Sure, to some extent. The knowledge we already have about how to prevent e.g. cars killing children, pedestrians, and cyclists is that you slow them down (and separate them which also typically involves taking space from cars to make room). But as seen above in this thread, that kind of thing meets opposition from people who say you're "making good things in life shittier".

> the areas where it't uneconomical or otherwise unfeasible to run rails.

If you've never done this, I suggest taking a look at old maps of the US's passenger rail network. We had a lot more rail in the past than we do now.


> improving road design with knowledge we already have.

Smaller roads with fewer lanes and lower speeds are very unpopular among car enthusiasts.

> Figure out how to get trains to operate everywhere instead of only on fixed routes

Cars can't operate everywhere so this is a unrealistic requirement in the first place.

> Do the environmental math on that -- how full does a bus need to be before the pollution per passenger is better than a compact car with one passenger? How about a compact car with four passengers?

Assuming a 1 person/car with a average 19mpg, and a average bus 6.2mpg, you need 3.06 people on a bus before it breaks even.

If you can have 4 people on a compact car with four passengers, you can have a bus with 3 people on it.


The fixed costs of public transport options, given the significant investment of public money that they tend to represent, are not zero either. The marginal cost of a journey is far more salient to whether a given option is preferable to any given person. Traffic jams are an extremely variable issue and I would argue are directly analogous to being crammed onto a delayed train with a thousand other people who can barely move - that is, essentially a rush hour problem that is more about throughput and the madness of commuting than it is about any particular specific form of transport.

Also note that your other examples violate my overarching point which is that they're about externalities. They don't represent advantages to the users' near term needs/desires, and in the case of my personal feelings about cyclists are actively in opposition, so they're almost always going to be fighting an uphill battle for mass acceptance.

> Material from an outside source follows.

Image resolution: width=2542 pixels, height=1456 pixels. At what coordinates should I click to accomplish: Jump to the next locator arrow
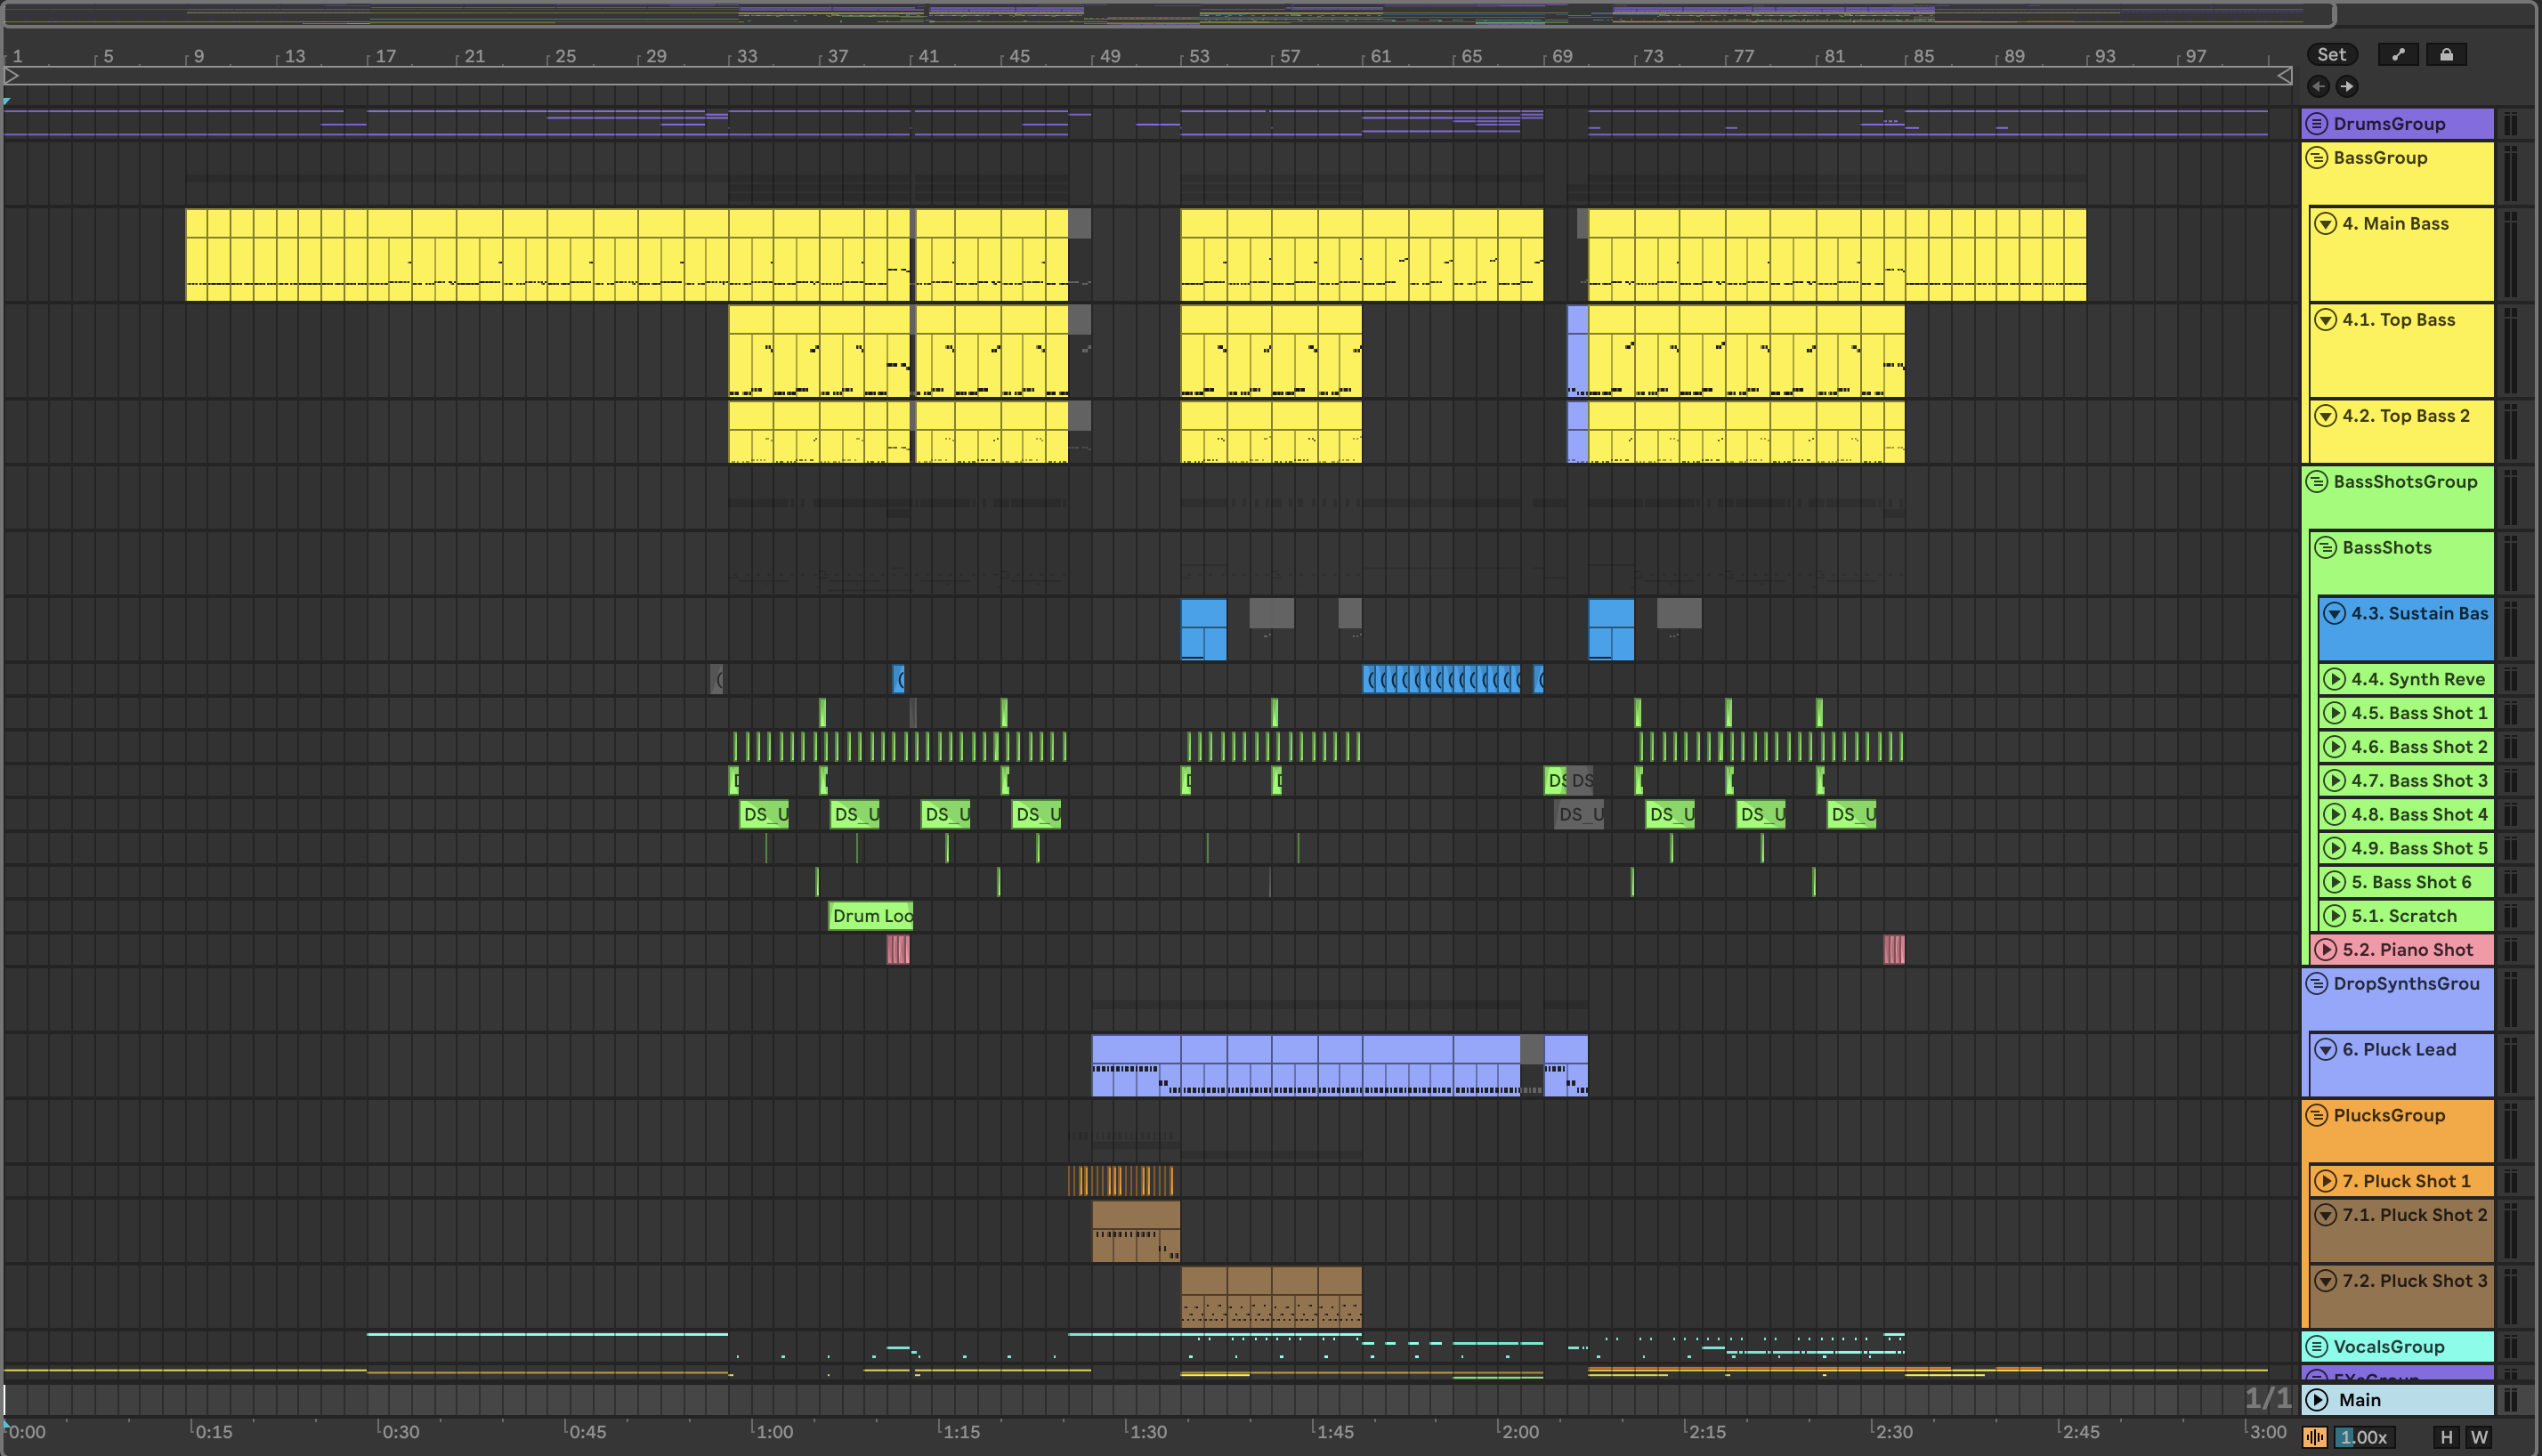point(2347,87)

> Traffic jams are an extremely variable issue

Variable? A single line of rail moves more people per hour that 6 lanes of highway - that's just physics.

Average speed of London traffic is 10 km/h while the new Elizabeth Line wooshes past at 90 km/h. It can cross London before your car gets 1/3 of the way.

A crowded train still moves at 90 km/h. Your car in a jam is personally comfortable (unless you need to take a piss), but doesnt move anywhere.

The idea that cars are comparable to public transport in situations of gridlock is preposterous.